Hommage à Loulou, le dernier maréchal-ferrant de La Garde-Freinet
Août 2021 • par René ROUX
Louis Novo s’est éteint le 4 juillet 2021. Né à La Garde-Freinet en 1925, il avait 96 ans. Attaché à l’histoire et au patrimoine du village, il était un des fondateurs de l’association pour la recherche de l’Histoire du Freinet (actuel Conservatoire du patrimoine du Freinet).
Comme René Farge et Tintin Olivier, c’était une des mémoires du village, participant à toutes les activités traditionnelles : le foot, le bal, les boules et surtout la chasse.

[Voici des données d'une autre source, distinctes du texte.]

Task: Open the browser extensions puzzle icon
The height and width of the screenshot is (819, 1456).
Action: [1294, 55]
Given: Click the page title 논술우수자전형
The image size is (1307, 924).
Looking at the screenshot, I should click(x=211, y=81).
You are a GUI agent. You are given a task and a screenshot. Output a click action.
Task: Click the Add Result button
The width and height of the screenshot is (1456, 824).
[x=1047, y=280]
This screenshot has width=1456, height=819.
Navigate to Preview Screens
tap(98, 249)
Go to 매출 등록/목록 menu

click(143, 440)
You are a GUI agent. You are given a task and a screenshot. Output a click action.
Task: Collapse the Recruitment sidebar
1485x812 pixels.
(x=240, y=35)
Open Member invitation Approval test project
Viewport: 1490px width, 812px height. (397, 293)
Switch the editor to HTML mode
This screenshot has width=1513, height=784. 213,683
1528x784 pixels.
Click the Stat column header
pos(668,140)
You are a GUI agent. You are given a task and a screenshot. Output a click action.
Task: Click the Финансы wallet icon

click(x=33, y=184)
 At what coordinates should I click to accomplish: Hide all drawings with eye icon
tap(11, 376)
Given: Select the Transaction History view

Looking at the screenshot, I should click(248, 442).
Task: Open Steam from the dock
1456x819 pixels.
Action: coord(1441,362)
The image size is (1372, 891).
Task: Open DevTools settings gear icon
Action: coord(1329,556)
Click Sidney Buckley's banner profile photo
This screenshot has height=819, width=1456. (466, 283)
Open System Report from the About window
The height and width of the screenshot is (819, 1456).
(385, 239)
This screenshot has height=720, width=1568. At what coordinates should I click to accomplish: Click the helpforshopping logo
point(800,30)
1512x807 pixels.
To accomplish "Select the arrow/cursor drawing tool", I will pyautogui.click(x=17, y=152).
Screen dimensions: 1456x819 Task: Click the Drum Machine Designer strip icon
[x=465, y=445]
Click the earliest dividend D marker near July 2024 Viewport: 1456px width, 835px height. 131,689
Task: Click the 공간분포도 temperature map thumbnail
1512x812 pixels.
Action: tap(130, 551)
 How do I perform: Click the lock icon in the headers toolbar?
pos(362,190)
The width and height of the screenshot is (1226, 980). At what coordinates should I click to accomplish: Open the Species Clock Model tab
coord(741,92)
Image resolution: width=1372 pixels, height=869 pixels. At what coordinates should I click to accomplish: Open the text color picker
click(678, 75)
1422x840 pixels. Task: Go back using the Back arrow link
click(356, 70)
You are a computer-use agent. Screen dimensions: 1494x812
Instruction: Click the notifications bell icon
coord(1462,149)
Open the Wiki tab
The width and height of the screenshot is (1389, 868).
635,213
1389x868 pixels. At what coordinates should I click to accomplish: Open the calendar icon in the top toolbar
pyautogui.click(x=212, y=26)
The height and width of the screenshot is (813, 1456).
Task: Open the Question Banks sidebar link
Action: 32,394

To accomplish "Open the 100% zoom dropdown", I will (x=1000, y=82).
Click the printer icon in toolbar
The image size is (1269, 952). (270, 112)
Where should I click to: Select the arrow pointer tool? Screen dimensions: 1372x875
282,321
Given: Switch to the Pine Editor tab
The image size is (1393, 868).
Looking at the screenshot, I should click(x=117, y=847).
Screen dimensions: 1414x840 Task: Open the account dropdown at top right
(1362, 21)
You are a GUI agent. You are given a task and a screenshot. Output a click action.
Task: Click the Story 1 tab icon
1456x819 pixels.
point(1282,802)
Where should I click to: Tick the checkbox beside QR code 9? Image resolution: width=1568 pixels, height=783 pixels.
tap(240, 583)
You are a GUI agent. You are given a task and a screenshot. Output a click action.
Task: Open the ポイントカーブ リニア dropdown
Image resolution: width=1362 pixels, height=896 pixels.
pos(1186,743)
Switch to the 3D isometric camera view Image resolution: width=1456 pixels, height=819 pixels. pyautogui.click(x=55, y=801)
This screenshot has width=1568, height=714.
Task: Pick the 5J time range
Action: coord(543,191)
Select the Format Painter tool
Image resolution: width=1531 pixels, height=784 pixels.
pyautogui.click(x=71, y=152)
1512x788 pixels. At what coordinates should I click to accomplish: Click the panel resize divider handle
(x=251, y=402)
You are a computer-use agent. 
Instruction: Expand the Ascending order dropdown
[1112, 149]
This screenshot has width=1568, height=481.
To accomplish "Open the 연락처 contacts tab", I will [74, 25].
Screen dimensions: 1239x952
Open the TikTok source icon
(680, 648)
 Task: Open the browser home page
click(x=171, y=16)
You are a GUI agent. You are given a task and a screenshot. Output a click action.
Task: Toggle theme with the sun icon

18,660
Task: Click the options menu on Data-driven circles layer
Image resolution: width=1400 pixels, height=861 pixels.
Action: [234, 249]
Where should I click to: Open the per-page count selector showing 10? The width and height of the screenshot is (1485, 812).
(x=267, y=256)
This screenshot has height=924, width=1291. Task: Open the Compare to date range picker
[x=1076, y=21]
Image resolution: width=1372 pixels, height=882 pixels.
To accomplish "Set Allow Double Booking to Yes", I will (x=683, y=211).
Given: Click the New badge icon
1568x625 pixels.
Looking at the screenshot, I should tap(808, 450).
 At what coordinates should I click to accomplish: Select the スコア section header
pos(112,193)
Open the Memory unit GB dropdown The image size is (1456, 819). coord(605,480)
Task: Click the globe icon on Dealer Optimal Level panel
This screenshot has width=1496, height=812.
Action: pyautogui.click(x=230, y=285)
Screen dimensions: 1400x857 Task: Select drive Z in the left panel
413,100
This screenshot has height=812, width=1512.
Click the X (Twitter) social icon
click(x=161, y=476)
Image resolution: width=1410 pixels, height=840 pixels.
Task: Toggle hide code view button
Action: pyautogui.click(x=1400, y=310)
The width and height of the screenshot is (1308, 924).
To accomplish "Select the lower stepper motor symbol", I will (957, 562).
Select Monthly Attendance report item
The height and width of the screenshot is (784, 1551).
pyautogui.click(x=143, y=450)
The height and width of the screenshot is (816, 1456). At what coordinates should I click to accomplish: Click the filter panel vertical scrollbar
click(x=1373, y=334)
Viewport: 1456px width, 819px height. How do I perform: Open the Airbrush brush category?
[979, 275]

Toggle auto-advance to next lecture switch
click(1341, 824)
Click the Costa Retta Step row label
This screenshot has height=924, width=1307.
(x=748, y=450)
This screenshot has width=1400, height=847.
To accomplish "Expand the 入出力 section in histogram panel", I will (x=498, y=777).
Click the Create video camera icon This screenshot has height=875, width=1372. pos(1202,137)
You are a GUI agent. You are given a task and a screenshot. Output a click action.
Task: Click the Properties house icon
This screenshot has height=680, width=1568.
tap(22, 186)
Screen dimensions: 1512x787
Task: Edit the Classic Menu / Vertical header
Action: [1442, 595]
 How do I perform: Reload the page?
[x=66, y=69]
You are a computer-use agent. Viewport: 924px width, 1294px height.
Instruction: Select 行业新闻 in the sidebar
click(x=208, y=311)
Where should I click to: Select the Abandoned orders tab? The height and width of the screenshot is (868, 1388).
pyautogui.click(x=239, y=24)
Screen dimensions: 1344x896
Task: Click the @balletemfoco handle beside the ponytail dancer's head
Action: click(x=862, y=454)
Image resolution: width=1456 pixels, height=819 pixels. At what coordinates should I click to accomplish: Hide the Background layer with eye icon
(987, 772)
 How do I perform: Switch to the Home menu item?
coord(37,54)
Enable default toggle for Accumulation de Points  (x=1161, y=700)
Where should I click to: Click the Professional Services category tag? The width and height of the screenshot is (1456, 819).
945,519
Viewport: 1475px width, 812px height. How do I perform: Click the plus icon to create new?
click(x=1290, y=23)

Du côté de sa mère, les Oliviers étaient une des plus vieilles familles de La Garde. Sa grand-mère était la gérante du Cercle des travailleurs dans les années trente.
À 14 ans, il part chez son oncle Olivier à Pierrefeu pour apprendre le métier de maréchal ferrant. En 1945, il travaille à la mine de Saint-Daumas, à La Garde-Freinet.
En 1947, il crée sa propre forge dans la maison familiale des Oliviers, rue des Jardins ; il y avait alors 130 chevaux à La Garde, il ne manquait pas d’ouvrage !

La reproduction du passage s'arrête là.